■ Passage shown ■
-*-

Ireland need to target Phillips and threaten a counter

Fri, Feb 1, 2013, 00:00

Delaying gratification is a real trial but what a treat I gave myself having kept the Wales v Australia autumn Test match under wraps until this week. Armed with the remote, I recalled John Maynard Keynes’ response to the accusation of changing his mind; “When my information changes, I change my mind. What do you do?”

Let’s start at the end where on 79 minutes and 33 seconds Kurtley Beale crossed the Welsh line with behemoth winger Alex Cuthbert failing to stop him. Up to that point Wales had outplayed Australia in almost every facet bar the lineout (which was terrible). In that moment the score went from 12-9 in Wales’ favour to 12-14, and Australia beating Wales four times in a row. Interestingly, at 184cm and just over 90kgs, Beale is the “same size” as our two starting wingers today. Beale did okay!

With the Welsh back three in mind there are two massive factors when defending. Firstly, tackle technique: Andrew Trimble is brilliant at the straight on hit, but before the tackle occurs, reading the ever changing environment of two v two that become two v ones very quickly is a more important skill, especially with the Welsh. The test for both wingers tomorrow, and where the world class ability of Brian O’Driscoll shines out, is judging when to step in and when to stay out. Here is where Trimble could have come unstuck, if he was playing.

-*-

■ Recorded data ■

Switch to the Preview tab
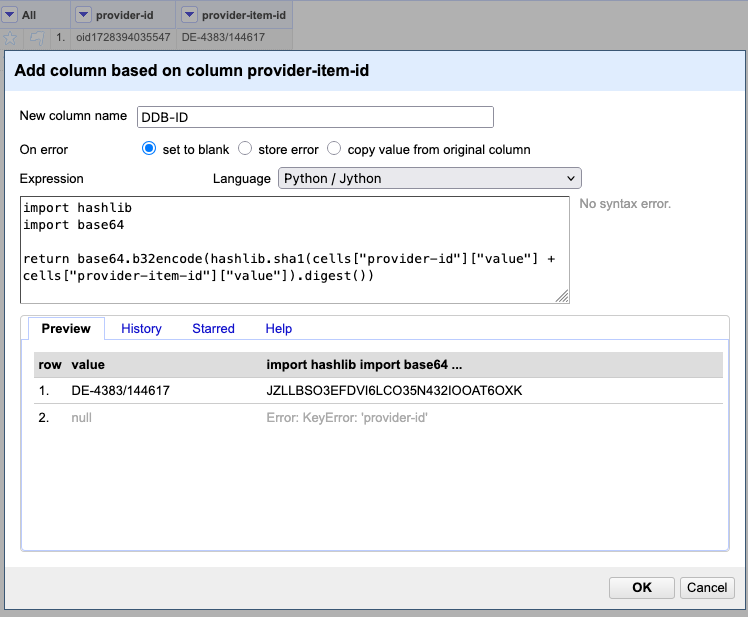This screenshot has height=617, width=748. (66, 328)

-*-

■ Written exercise ■
Continue the rugby column on Ireland's Test against Wales, starting after its final sentence and keeping the writer's analytical, conversational tone.

■ Task result ■
As the match rolled on Wales looked good, even down 12 players as amongst others, Alan-Wyn Jones, Bradley Davies, Dan Lydiate, Adam Jones, George North and James Hook were unavailable.

At the World Cup, Sam Warburton was phenomenal at the breakdown but has waned over recent months and has been limited to under one turnover per match. That said, he has developed a very threatening ball rip technique, whereby he twice stripped the standing Australian ball-carrier in contact.

Warburton loitering

If Ireland have perfected the choke tackle, Wales are working a new technique by focusing on the point of the ball and rotating it violently from under the arm. There is another danger with Warburton loitering, especially as he allows his inside defence to make hits, freeing his feet position to pounce.

The danger is magnified as he’s often on the less protected open side.

The extraordinary width of Mike Phillips’ pass allows Wales to get the ball outside Jamie Roberts to their powerful back three. From touchline scrums this is devastating on defences as outhalf Dan Biggar stands miles away. On receipt he will skip a hard run from Roberts to hit Jonathan Davies, who is, within two passes, 35 metres from the scrum on the far side of the pitch.

Now the fullback, Leigh Halfpenny, has many options, especially if the scrum is deep enough, as Ireland’s back three will be covering the potential kick, causing Brian O’Driscoll headaches. Phillips’ power pass means an off-the-top lineout can come from the non-traditional front as he finds his 10 either way, affording Wales more options in attacking lineouts.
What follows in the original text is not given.